I think Virginia Woolf was the one who said that when we start a book the first thing we do is check how many pages it has (I do worse things, such as reading the ending, don’t ask me why, too long to explain). I supposed she meant we assess the effort which reading that particular volume will entail. So far, this is what I miss most in my e-book reading practice. I’m getting used very slowly to the idea that instead of pages the Kindle screen announces the percentage of the text I have read so far. Also, the uniformity of the text is quite mindboggling as, logically, the specifics of each edition are lost (yes, yes, I know I can customize the text but that’s not my point). I’m just a novice e-book reader and there’s, as you can see, little I can say, perhaps I’ll add that Project Gutenberg has become my latest addiction. No, I haven’t bought anything yet –actually, no e-book reader around me seems to be buying any e-books.

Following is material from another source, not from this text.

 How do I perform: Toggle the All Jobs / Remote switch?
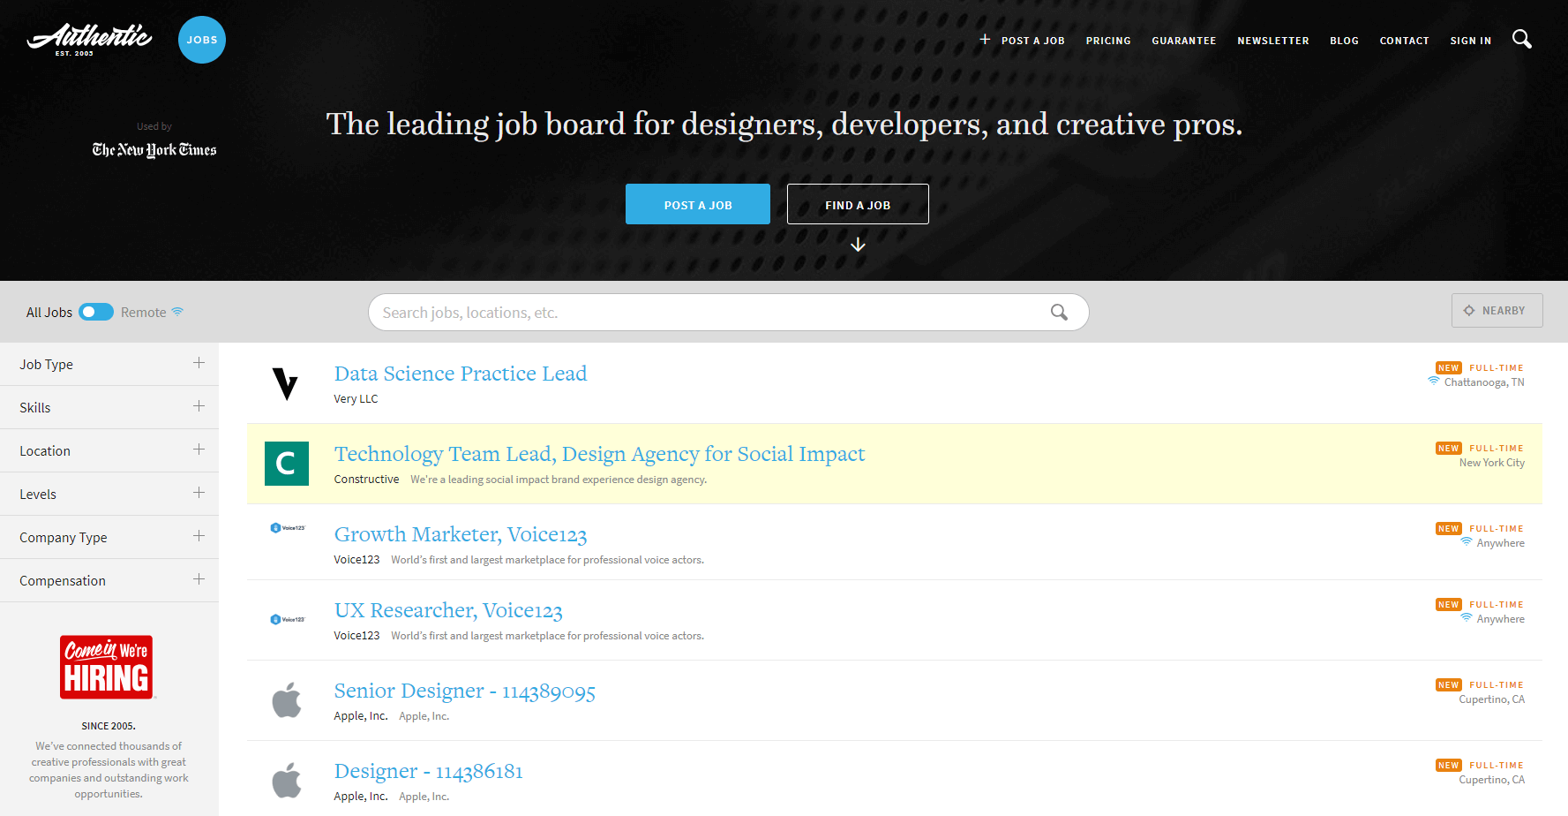[x=96, y=312]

The odd thing is that I use my Kindle horizontally from day one, which means that I read roughly the equivalent of half a conventional page with every touch. I’m sure this has to do with the size-matters problem I mentioned and clearly indicates that possibly 8 inches and not 6 would be the ideal screen size (an I-Pad has a 9.7 inch screen). I’m just saying a very obvious thing if I mention that what I enjoy about the e-book reader and dislike in computers is not just the comfort of the e-ink for my tired eyes but that I can avoid scrolling.

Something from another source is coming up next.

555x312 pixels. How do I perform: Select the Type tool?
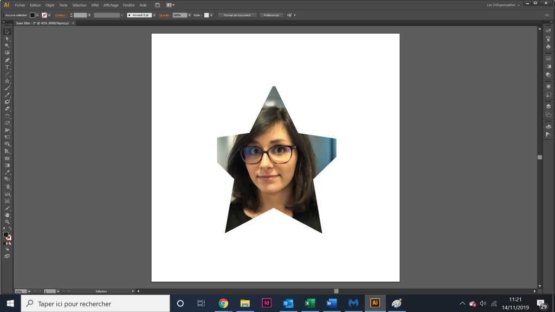click(7, 67)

In one of the episodes of the BBC documentary series The Virtual Revolution (http://www.bbc.co.uk/programmes/b00n4j0r/episodes/guide) I heard an American lecturer (at Harvard?) argue that first-year students resist having to read books because they’re used to reading just short texts on the net and they don’t see the need for a book-long argumentation of any idea. In the same episode a British researcher demonstrated that we hardly ever read the complete contents of the webpages we check: we just skim through them. This is, precisely, the problem: scrolling results in superficial, partial reading –somehow we need pages to focus. The youngest raised on a diet of scrolling resist page-based reading (except, of course, the bookworms); we, the pre-internet diplodocus have brought pages back with a vengeance thanks to the e-book reader. So, it’s not so much, for me, a matter of paper vs. screen but a matter of scrolling vs. thumbing pages (whether physical or virtual). Thumbing wins, em, hands down.

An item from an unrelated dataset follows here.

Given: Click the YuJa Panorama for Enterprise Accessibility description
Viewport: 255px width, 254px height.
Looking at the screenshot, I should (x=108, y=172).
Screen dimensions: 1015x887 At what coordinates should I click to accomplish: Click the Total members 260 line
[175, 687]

What I don’t get about the e-book reader is the cult of the cover. I have no idea why people spend roughly 30% of the value of this high-tech gadget (129 euros) on an old-fashioned leather cover seemingly aimed at pretending the e-book reader is a paper book. My Kindle is for that reason still a domestic instrument, as I will not go for the absurd leather cover and will not squander silly money on an over-priced neoprene or cloth cover, which is all it takes. I have even considered making my own cover (yes, there are websites for that!). A friend carries her Kindle in a cute tiny folder with elastic binders and that seems to be plain sensible –though, believe it or not, a cute tiny folder is not that easy to find!

I never, ever thought this would be the main problem when owning an e-book reader… Suggestions welcome!!